Я вышел из комнаты со старухой, безумная болтовня которой звенела в моих ушах, хотя в ее безумии заключалось зерно мудрости.

Когда я вошел, сановники встали и снова поклонились мне. Тогда мой отец, не медля, подошел ко мне и дал мне в руки золотое изображение божественной Ма, богини истины, золотые изображения ковчегов бога Амега-Ра, божественных Моут и Кон и торжественно произнес:

– Клянешься ли ты живым величием Ма, величием Амега-Ра, Моут и Кон?

– Клянусь! – ответил я.

– Клянешься ли ты священной страной Кеми, священной водой Сигора, храмами богов и вечными пирамидами?

– Клянусь!

– Помни об ужасном наказании, которое постигнет тебя, если ты нарушишь клятву!

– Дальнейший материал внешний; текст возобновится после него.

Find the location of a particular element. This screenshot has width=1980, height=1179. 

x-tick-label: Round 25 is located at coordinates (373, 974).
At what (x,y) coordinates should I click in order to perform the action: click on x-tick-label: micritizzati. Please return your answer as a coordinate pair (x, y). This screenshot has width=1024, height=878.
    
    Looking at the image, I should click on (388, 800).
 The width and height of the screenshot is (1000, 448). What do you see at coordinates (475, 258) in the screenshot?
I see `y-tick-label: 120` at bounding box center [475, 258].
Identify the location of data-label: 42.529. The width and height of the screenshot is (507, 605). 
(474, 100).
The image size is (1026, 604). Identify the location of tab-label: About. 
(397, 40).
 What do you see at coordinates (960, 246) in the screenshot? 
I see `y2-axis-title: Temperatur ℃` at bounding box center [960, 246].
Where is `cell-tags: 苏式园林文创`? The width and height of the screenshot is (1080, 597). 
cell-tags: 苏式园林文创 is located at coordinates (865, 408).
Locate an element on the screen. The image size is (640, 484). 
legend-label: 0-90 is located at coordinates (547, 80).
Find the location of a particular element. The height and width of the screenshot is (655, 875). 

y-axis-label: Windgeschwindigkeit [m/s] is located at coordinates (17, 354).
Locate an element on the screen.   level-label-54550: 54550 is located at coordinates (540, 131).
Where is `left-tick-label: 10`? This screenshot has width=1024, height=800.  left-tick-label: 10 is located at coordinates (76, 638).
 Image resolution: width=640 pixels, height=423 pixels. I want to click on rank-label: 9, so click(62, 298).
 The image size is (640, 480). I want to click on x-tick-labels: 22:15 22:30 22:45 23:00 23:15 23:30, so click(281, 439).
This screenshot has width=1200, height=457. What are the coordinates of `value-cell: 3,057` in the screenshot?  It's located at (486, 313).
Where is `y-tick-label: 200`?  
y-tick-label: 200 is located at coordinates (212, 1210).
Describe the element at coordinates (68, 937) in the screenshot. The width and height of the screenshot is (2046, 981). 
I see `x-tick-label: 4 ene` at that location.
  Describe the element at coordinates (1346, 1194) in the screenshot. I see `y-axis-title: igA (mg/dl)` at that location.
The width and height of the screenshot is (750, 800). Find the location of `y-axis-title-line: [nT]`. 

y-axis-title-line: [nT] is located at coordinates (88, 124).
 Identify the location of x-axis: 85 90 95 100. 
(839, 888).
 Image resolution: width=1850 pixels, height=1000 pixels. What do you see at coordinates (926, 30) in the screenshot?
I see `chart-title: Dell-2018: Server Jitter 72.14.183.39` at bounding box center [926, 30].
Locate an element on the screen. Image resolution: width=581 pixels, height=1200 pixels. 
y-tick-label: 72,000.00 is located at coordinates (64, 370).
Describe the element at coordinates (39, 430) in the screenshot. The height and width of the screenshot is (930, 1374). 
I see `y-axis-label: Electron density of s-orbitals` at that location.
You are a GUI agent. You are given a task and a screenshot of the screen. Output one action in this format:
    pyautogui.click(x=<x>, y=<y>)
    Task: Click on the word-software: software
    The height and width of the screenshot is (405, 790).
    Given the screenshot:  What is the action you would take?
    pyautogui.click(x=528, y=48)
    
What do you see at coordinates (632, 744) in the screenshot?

Клянись, что будешь править Египтом согласно древним законам, что будешь оберегать поклонение богам, будешь справедлив, не будешь угнетать народ, что не изменишь ему, не будешь заключать союза с римлянами или греками, что выбросишь иноземных идолов и посвятишь всю свою жизнь свободе и счастью страны Кеми!

– Клянусь!

– Хорошо. Взойди на трон, чтобы я мог назвать тебя фараоном в присутствии твоих подданных!

Я взошел на трон. Подножием его был сфинкс, а балдахином – распростертые крылья бога Ма.

Аменемхат подошел ближе и возложил пшент[15] на мое чело, двойную корону на мою голову и царское одеяние на мои плечи. В руках я держал скипетр и бич.

– Царственный Гармахис, – вскричал он, – этими знаками я, великий жрец храма Ра-Мен-Ма в Абуфисе, короную тебя фараоном Верхнего и Нижнего Египта! Царствуй и благоденствуй, о надежда Кеми!

– Царствуй и благоденствуй, о фараон! – как эхо повторили все присутствующие, склоняясь передо мной.

Один за другим они принесли мне присягу и дали клятву. Потом отец взял меня за руку и в торжественной: процессии повел меня в каждое из семи святилищ в храме Ра-Мен-Ма. Я приносил жертву, курил фимиам и священнодействовал как жрец. В царском одеянии я принес жертву в храме Хора, Изиды, Озириса, в храме Амен-Ра, в храме Пта, пока не достиг храма Царской комнаты, где уже мне как божественному фараону были принесены жертвы. Потом все ушли, оставив меня одного; теперь я был уже царем Египта.